Dans ce livre Benoît XVI aborde bien d'autres sujets que ceux dont j'ai choisi de reproduire quelques extraits. L'internaute intéressé les découvrira avec profit en le lisant dans son entier.
Pour ma part je terminerai par deux derniers extraits qui ont pour vertu d'aller bien au-delà de préoccupations encore trop terrestres dans les précédents.

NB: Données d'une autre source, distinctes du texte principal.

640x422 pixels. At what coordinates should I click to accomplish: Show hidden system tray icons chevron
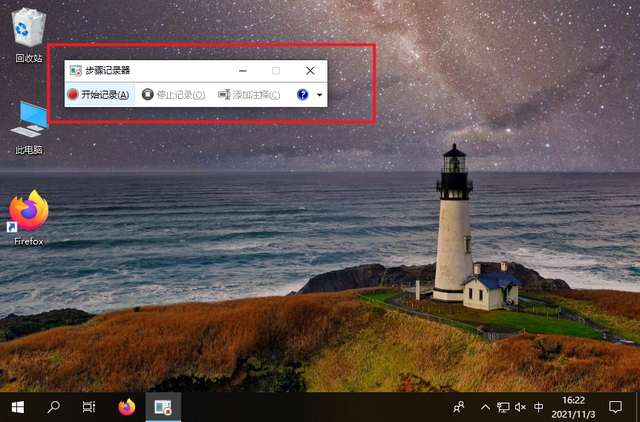pyautogui.click(x=486, y=407)
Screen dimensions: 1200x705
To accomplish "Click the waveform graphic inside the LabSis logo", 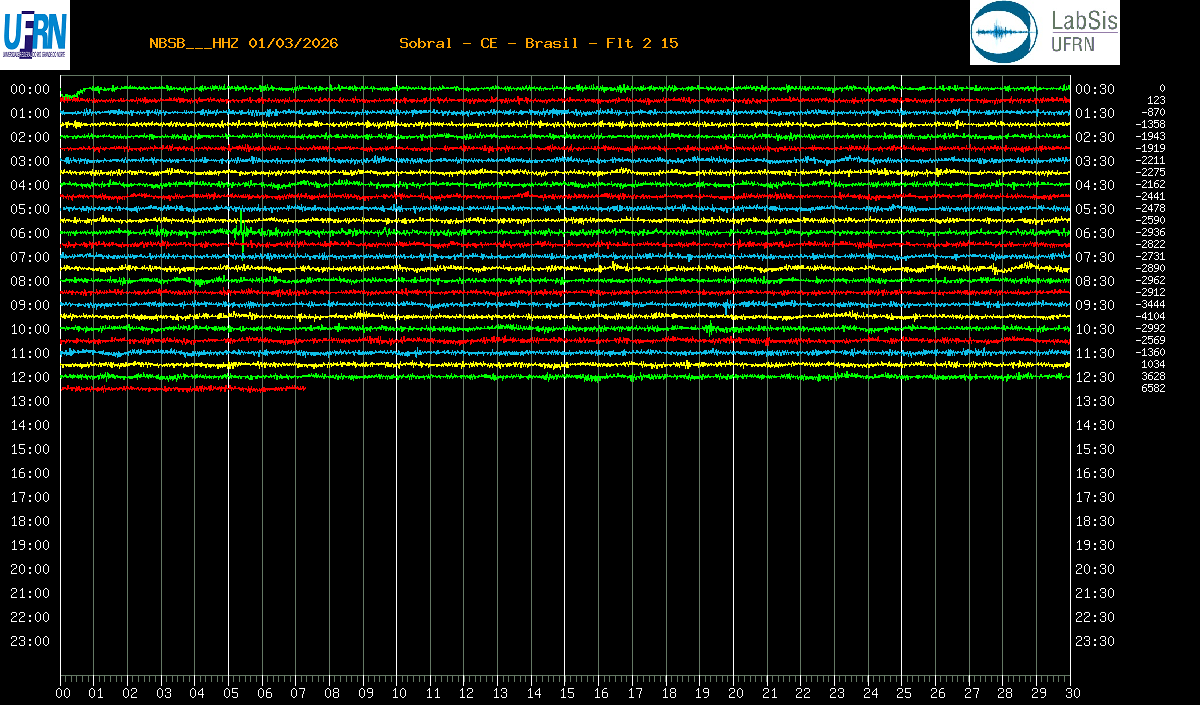I will coord(1007,34).
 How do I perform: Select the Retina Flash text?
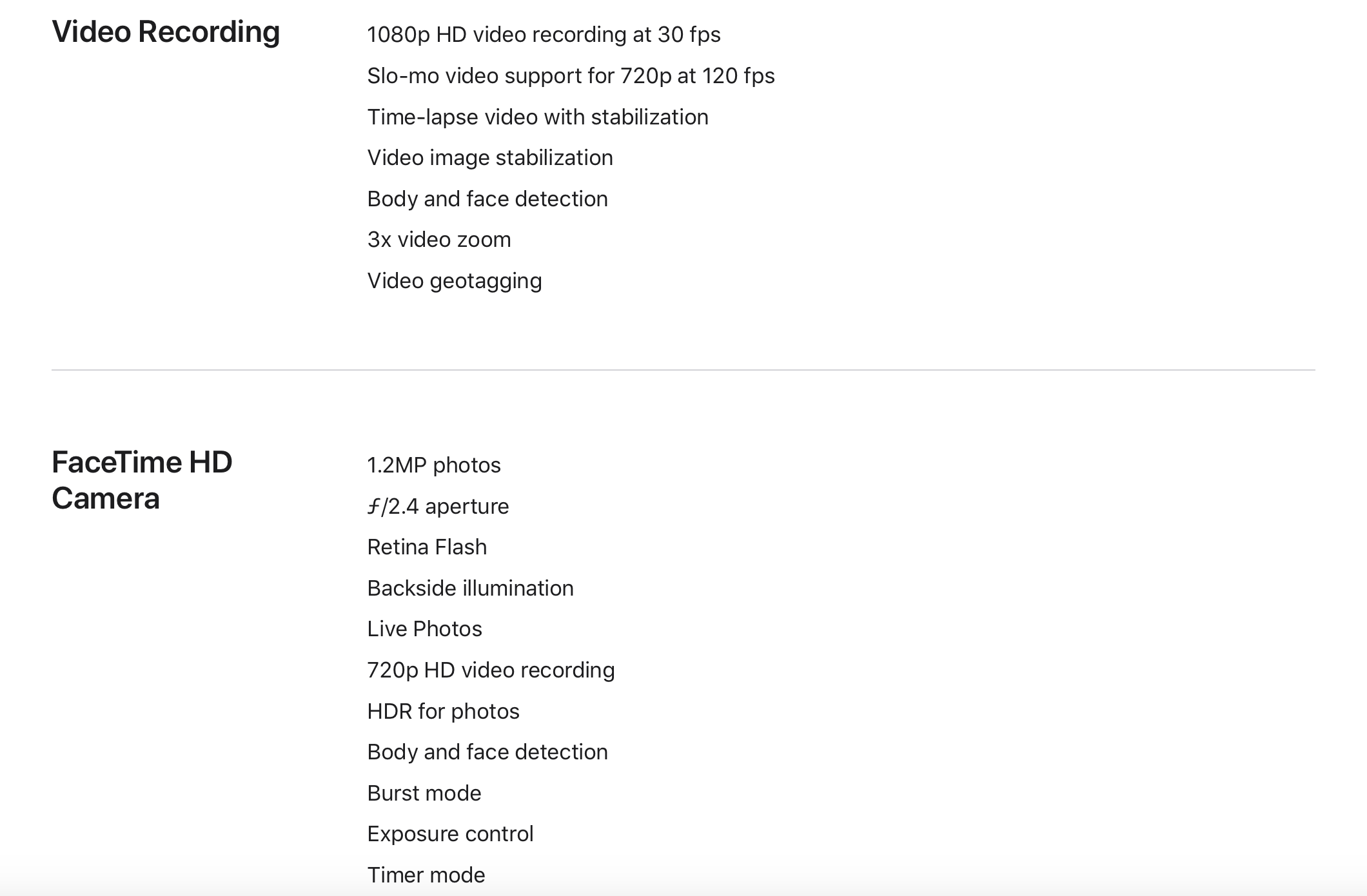[427, 547]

Dans le premier, sans rejeter les bienfaits de la science Benoît XVI en trace les limites et nous rappelle le besoin religieux de l'homme :
"Quelles que soient les transformations, l'homme reste cependant toujours le même. Il n'y aurait pas tant de croyants si les gens n'avaient pas toujours cette idée au fond de leur coeur : oui, ce qui est dit dans la religion, c'est ce dont nous avons besoin. La science à elle seule, de la manière dont elle s'isole et prend son autonomie, ne couvre pas la totalité de notre vie. C'est un domaine qui nous apporte de grandes choses, mais pour y parvenir elle a besoin que l'homme reste un homme.
Nous avons bien vu que le progrès a certes fait progresser nos capacités, mais ni notre grandeur, ni notre humanité. Nous devons retrouver un équilibre intérieur, et nous avons aussi besoin de grandir intellectuellement : cela, nous le voyons de mieux en mieux, dans les grandes difficultés de notre temps."
Comme le disait le physicien nucléaire Werner Heisenberg, l'invraisemblable est par principe pensable :
"Tant que l'on est enivré par les connaissances fragmentaires, on dit : il n'y a rien de plus, avec cela, nous savons tout. Mais à l'instant où l'on reconnaît la dimension inouï du tout, le regard va plus loin et pose la question d'un Dieu d'où tout provient."